Write the whole listing out again, word for word.

▼▼▼

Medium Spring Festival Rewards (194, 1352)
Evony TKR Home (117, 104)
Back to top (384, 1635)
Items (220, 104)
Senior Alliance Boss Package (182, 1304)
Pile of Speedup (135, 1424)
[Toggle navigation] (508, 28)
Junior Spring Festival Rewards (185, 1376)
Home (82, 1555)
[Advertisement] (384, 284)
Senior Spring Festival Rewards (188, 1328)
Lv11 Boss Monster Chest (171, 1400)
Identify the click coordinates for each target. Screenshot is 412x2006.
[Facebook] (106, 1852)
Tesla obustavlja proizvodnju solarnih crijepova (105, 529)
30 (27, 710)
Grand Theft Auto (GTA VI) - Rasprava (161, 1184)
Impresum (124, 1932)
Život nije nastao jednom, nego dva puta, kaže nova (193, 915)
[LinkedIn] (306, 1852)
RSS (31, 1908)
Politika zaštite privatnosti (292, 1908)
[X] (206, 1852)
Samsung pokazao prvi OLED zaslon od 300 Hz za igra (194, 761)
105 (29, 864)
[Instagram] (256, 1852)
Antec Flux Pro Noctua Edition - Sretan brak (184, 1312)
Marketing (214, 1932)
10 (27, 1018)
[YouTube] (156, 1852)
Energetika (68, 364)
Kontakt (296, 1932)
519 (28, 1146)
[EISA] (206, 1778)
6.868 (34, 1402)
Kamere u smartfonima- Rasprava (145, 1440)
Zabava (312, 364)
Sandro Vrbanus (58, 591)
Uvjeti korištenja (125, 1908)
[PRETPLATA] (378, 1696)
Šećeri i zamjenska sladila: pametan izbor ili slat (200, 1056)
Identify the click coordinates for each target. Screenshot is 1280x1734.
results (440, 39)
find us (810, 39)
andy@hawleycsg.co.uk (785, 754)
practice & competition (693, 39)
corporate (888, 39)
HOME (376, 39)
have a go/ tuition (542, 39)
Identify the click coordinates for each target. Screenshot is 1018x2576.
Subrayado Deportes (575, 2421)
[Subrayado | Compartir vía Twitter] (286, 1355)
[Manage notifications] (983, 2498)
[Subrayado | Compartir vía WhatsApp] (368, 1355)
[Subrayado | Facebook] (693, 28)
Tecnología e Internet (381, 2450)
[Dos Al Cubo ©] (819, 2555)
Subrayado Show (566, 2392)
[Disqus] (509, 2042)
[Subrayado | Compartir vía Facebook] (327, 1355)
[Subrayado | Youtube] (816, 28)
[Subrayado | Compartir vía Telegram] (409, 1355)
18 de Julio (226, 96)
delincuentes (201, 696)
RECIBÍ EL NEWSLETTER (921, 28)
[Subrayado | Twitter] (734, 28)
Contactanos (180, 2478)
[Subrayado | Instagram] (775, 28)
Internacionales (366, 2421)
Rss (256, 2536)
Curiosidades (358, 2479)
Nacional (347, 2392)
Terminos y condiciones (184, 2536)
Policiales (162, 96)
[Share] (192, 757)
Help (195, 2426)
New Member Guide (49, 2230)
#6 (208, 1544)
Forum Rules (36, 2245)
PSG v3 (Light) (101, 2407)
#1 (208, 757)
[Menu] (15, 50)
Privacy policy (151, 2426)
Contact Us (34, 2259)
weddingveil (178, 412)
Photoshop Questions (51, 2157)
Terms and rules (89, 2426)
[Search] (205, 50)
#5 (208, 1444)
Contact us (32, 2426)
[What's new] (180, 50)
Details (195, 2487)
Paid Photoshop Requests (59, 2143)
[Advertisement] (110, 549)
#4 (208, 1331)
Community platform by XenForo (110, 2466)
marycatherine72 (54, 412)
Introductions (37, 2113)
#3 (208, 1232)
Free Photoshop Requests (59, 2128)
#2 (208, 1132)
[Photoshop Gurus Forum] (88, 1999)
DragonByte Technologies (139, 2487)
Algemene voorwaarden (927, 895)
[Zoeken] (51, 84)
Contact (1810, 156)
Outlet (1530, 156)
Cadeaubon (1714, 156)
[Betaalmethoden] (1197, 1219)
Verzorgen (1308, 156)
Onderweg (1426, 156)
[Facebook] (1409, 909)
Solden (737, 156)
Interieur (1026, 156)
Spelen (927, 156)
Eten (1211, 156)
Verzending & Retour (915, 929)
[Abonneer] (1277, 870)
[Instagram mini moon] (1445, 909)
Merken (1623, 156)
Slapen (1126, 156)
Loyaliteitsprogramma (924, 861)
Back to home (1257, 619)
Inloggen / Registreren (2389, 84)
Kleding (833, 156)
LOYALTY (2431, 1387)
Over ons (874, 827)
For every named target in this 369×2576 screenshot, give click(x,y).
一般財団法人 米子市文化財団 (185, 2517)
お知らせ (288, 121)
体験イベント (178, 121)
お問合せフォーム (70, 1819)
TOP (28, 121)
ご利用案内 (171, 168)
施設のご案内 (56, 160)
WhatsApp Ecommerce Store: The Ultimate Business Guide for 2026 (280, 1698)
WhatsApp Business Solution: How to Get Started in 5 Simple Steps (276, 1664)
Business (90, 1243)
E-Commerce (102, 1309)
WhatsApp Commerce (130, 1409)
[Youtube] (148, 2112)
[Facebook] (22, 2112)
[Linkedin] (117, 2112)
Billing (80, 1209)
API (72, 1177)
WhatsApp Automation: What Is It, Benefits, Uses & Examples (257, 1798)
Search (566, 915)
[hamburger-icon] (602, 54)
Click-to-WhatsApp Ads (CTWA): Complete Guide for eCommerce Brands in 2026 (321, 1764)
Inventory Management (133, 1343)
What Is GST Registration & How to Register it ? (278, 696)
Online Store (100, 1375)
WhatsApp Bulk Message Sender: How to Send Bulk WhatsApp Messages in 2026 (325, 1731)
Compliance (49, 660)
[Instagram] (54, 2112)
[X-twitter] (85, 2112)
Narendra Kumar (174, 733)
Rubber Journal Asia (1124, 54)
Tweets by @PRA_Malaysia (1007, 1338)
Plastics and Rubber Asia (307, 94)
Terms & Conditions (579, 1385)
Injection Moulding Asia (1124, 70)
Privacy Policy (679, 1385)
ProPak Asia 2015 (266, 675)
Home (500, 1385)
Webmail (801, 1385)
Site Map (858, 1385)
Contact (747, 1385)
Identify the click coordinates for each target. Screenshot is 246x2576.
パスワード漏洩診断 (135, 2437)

▲▲▲

Output of the exercise:
Medium Spring Festival Rewards (194, 1352)
Evony TKR Home (117, 104)
Back to top (384, 1635)
Items (220, 104)
Senior Alliance Boss Package (182, 1304)
Pile of Speedup (135, 1424)
[Toggle navigation] (508, 28)
Junior Spring Festival Rewards (185, 1376)
Home (82, 1555)
[Advertisement] (384, 284)
Senior Spring Festival Rewards (188, 1328)
Lv11 Boss Monster Chest (171, 1400)
Identify the click coordinates for each target. Screenshot is 412x2006.
[Facebook] (106, 1852)
Tesla obustavlja proizvodnju solarnih crijepova (105, 529)
30 (27, 710)
Grand Theft Auto (GTA VI) - Rasprava (161, 1184)
Impresum (124, 1932)
Život nije nastao jednom, nego dva puta, kaže nova (193, 915)
[LinkedIn] (306, 1852)
RSS (31, 1908)
Politika zaštite privatnosti (292, 1908)
[X] (206, 1852)
Samsung pokazao prvi OLED zaslon od 300 Hz za igra (194, 761)
105 (29, 864)
[Instagram] (256, 1852)
Antec Flux Pro Noctua Edition - Sretan brak (184, 1312)
Marketing (214, 1932)
10 (27, 1018)
[YouTube] (156, 1852)
Energetika (68, 364)
Kontakt (296, 1932)
519 (28, 1146)
[EISA] (206, 1778)
6.868 (34, 1402)
Kamere u smartfonima- Rasprava (145, 1440)
Zabava (312, 364)
Sandro Vrbanus (58, 591)
Uvjeti korištenja (125, 1908)
[PRETPLATA] (378, 1696)
Šećeri i zamjenska sladila: pametan izbor ili slat (200, 1056)
Identify the click coordinates for each target. Screenshot is 1280x1734.
results (440, 39)
find us (810, 39)
andy@hawleycsg.co.uk (785, 754)
practice & competition (693, 39)
corporate (888, 39)
HOME (376, 39)
have a go/ tuition (542, 39)
Identify the click coordinates for each target. Screenshot is 1018x2576.
Subrayado Deportes (575, 2421)
[Subrayado | Compartir vía Twitter] (286, 1355)
[Manage notifications] (983, 2498)
[Subrayado | Compartir vía WhatsApp] (368, 1355)
[Subrayado | Facebook] (693, 28)
Tecnología e Internet (381, 2450)
[Dos Al Cubo ©] (819, 2555)
Subrayado Show (566, 2392)
[Disqus] (509, 2042)
[Subrayado | Compartir vía Facebook] (327, 1355)
[Subrayado | Youtube] (816, 28)
[Subrayado | Compartir vía Telegram] (409, 1355)
18 de Julio (226, 96)
delincuentes (201, 696)
RECIBÍ EL NEWSLETTER (921, 28)
[Subrayado | Twitter] (734, 28)
Contactanos (180, 2478)
[Subrayado | Instagram] (775, 28)
Internacionales (366, 2421)
Rss (256, 2536)
Curiosidades (358, 2479)
Nacional (347, 2392)
Terminos y condiciones (184, 2536)
Policiales (162, 96)
[Share] (192, 757)
Help (195, 2426)
New Member Guide (49, 2230)
#6 (208, 1544)
Forum Rules (36, 2245)
PSG v3 (Light) (101, 2407)
#1 (208, 757)
[Menu] (15, 50)
Privacy policy (151, 2426)
Contact Us (34, 2259)
weddingveil (178, 412)
Photoshop Questions (51, 2157)
Terms and rules (89, 2426)
[Search] (205, 50)
#5 (208, 1444)
Contact us (32, 2426)
[What's new] (180, 50)
Details (195, 2487)
Paid Photoshop Requests (59, 2143)
[Advertisement] (110, 549)
#4 (208, 1331)
Community platform by XenForo (110, 2466)
marycatherine72 (54, 412)
Introductions (37, 2113)
#3 (208, 1232)
Free Photoshop Requests (59, 2128)
#2 (208, 1132)
[Photoshop Gurus Forum] (88, 1999)
DragonByte Technologies (139, 2487)
Algemene voorwaarden (927, 895)
[Zoeken] (51, 84)
Contact (1810, 156)
Outlet (1530, 156)
Cadeaubon (1714, 156)
[Betaalmethoden] (1197, 1219)
Verzorgen (1308, 156)
Onderweg (1426, 156)
[Facebook] (1409, 909)
Solden (737, 156)
Interieur (1026, 156)
Spelen (927, 156)
Eten (1211, 156)
Verzending & Retour (915, 929)
[Abonneer] (1277, 870)
[Instagram mini moon] (1445, 909)
Merken (1623, 156)
Slapen (1126, 156)
Loyaliteitsprogramma (924, 861)
Back to home (1257, 619)
Inloggen / Registreren (2389, 84)
Kleding (833, 156)
LOYALTY (2431, 1387)
Over ons (874, 827)
For every named target in this 369×2576 screenshot, give click(x,y).
一般財団法人 米子市文化財団 (185, 2517)
お知らせ (288, 121)
体験イベント (178, 121)
お問合せフォーム (70, 1819)
TOP (28, 121)
ご利用案内 (171, 168)
施設のご案内 (56, 160)
WhatsApp Ecommerce Store: The Ultimate Business Guide for 2026 (280, 1698)
WhatsApp Business Solution: How to Get Started in 5 Simple Steps (276, 1664)
Business (90, 1243)
E-Commerce (102, 1309)
WhatsApp Commerce (130, 1409)
[Youtube] (148, 2112)
[Facebook] (22, 2112)
[Linkedin] (117, 2112)
Billing (80, 1209)
API (72, 1177)
WhatsApp Automation: What Is It, Benefits, Uses & Examples (257, 1798)
Search (566, 915)
[hamburger-icon] (602, 54)
Click-to-WhatsApp Ads (CTWA): Complete Guide for eCommerce Brands in 2026 (321, 1764)
Inventory Management (133, 1343)
What Is GST Registration & How to Register it ? (278, 696)
Online Store (100, 1375)
WhatsApp Bulk Message Sender: How to Send Bulk WhatsApp Messages in 2026 (325, 1731)
Compliance (49, 660)
[Instagram] (54, 2112)
[X-twitter] (85, 2112)
Narendra Kumar (174, 733)
Rubber Journal Asia (1124, 54)
Tweets by @PRA_Malaysia (1007, 1338)
Plastics and Rubber Asia (307, 94)
Terms & Conditions (579, 1385)
Injection Moulding Asia (1124, 70)
Privacy Policy (679, 1385)
ProPak Asia 2015 (266, 675)
Home (500, 1385)
Webmail (801, 1385)
Site Map (858, 1385)
Contact (747, 1385)
Identify the click coordinates for each target. Screenshot is 246x2576.
パスワード漏洩診断 (135, 2437)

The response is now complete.